- _DATA SHOWN_:
Segment Open
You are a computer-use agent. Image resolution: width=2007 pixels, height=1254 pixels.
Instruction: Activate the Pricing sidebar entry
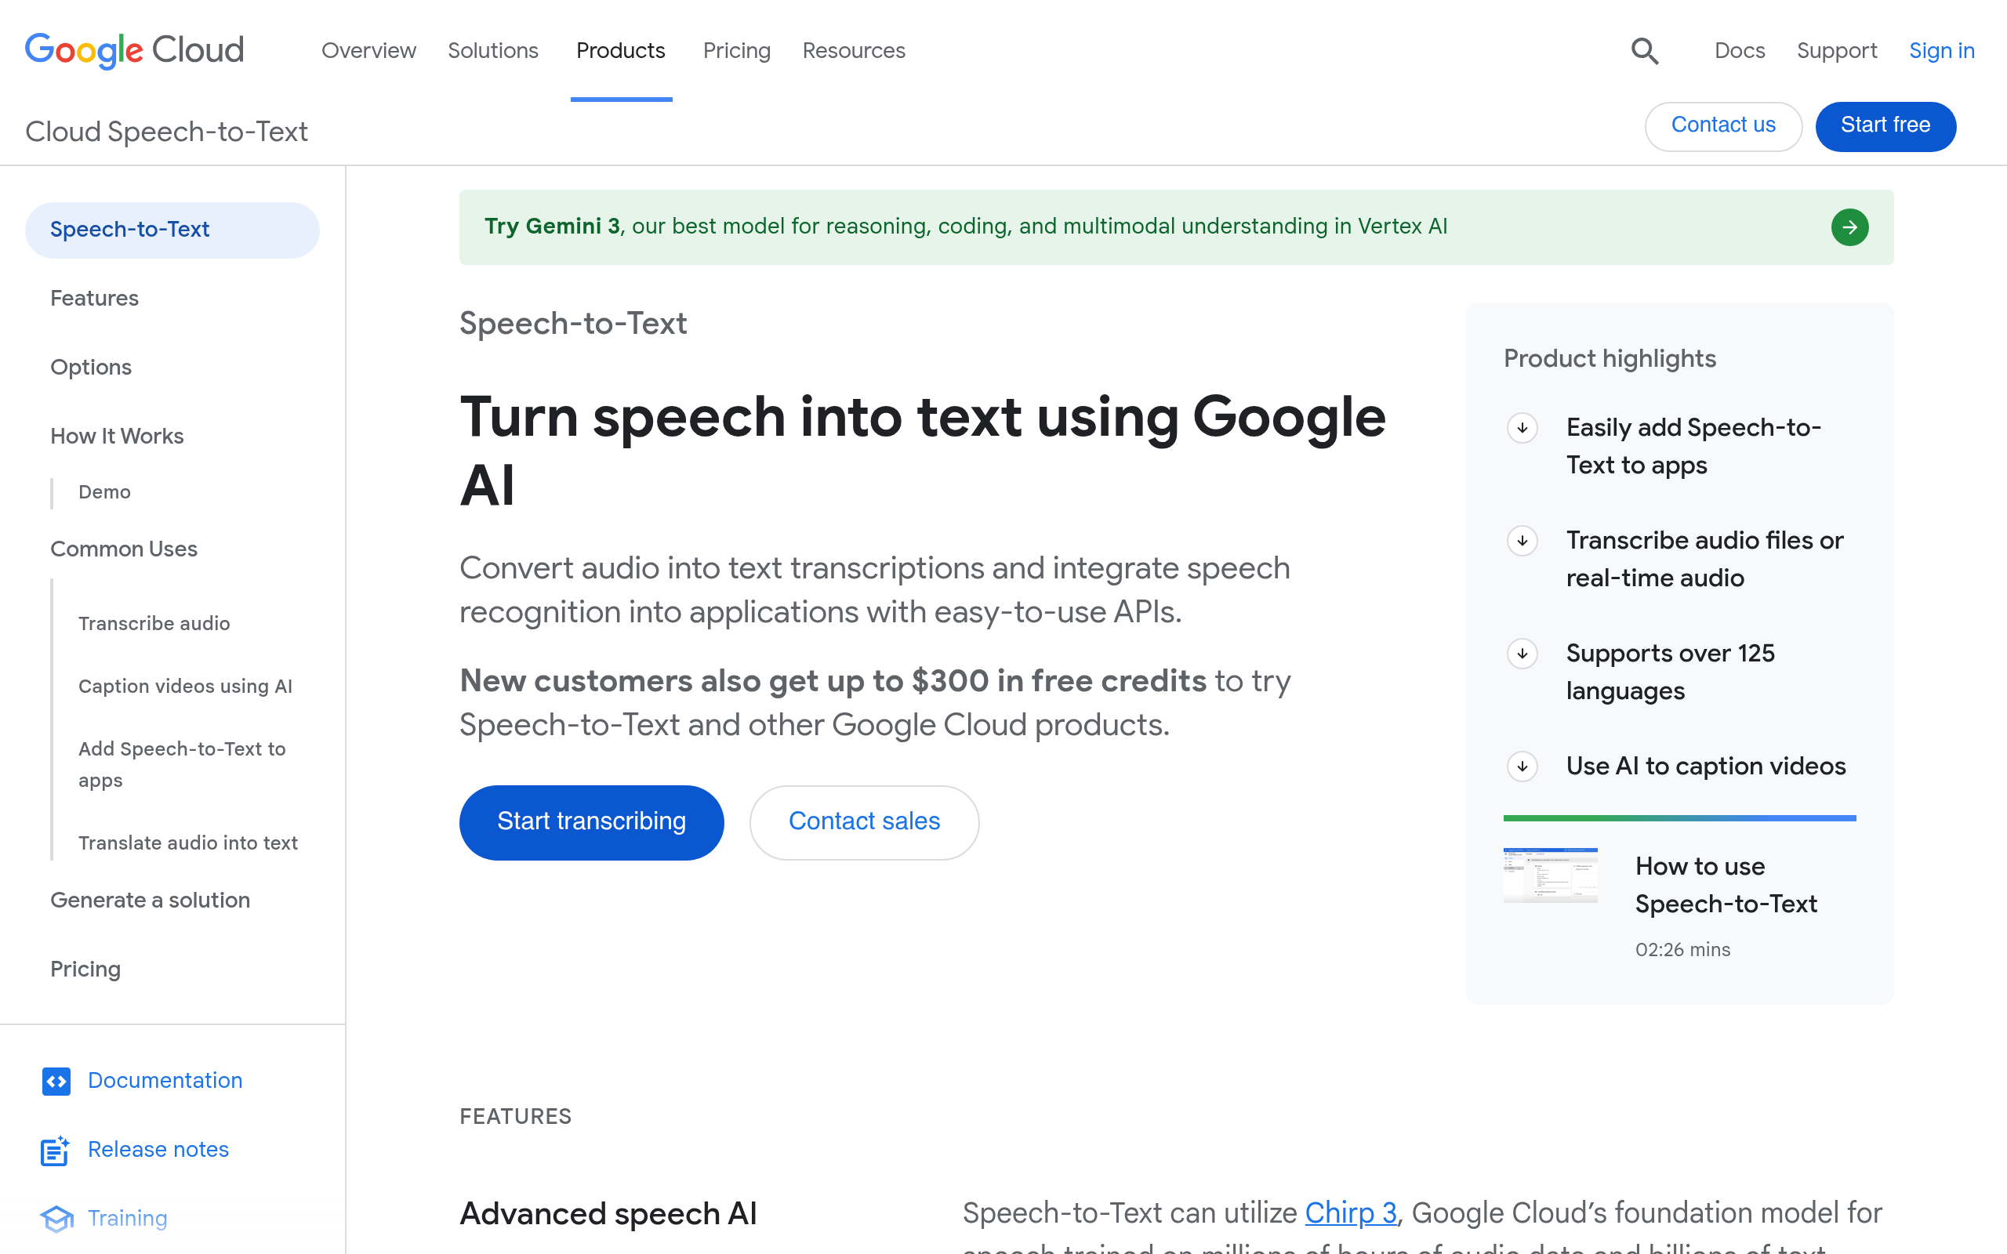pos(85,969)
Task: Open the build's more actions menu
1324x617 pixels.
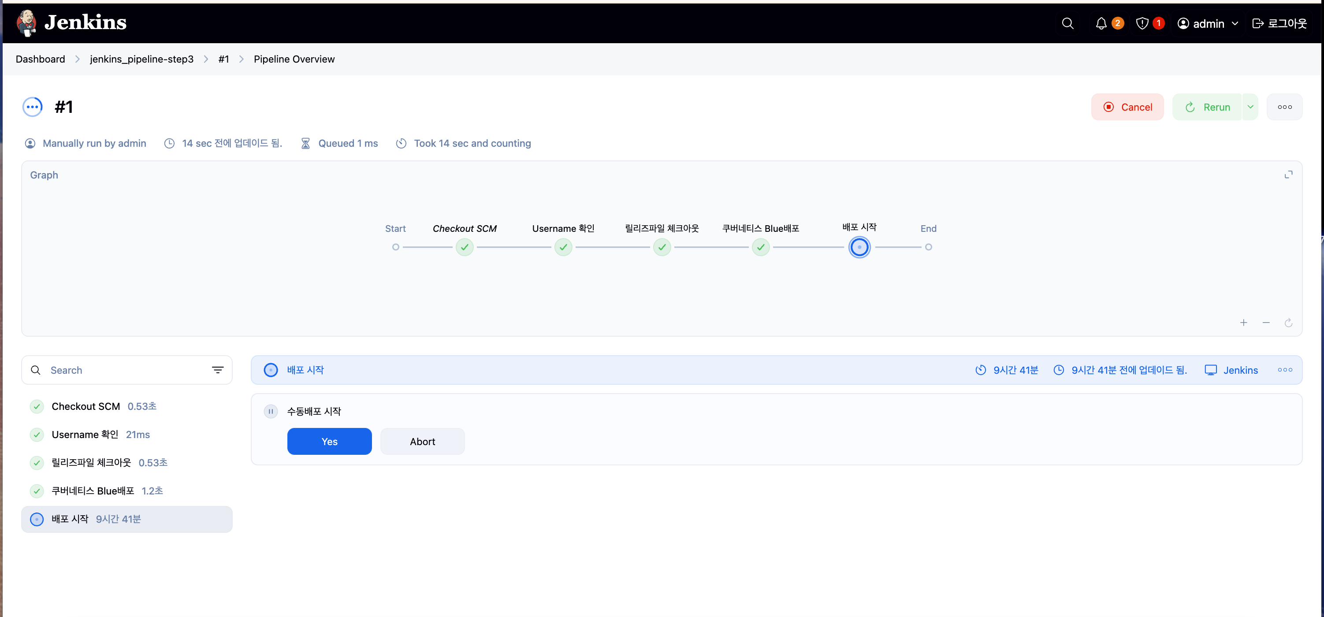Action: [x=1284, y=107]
Segment Closed
Segment Open
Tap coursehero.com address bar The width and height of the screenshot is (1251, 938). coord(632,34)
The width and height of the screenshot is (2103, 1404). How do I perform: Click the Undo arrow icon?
Segment Closed
Transcribe, exactly and without additions, the lines of the records above, beginning with the line that contains "Tap coursehero.com address" and ending with the line that contains "The width and height of the screenshot is (2103, 1404).", both included.

Tap coursehero.com address bar The width and height of the screenshot is (1251, 938). coord(632,34)
The width and height of the screenshot is (2103, 1404). How do I perform: Click the Undo arrow icon?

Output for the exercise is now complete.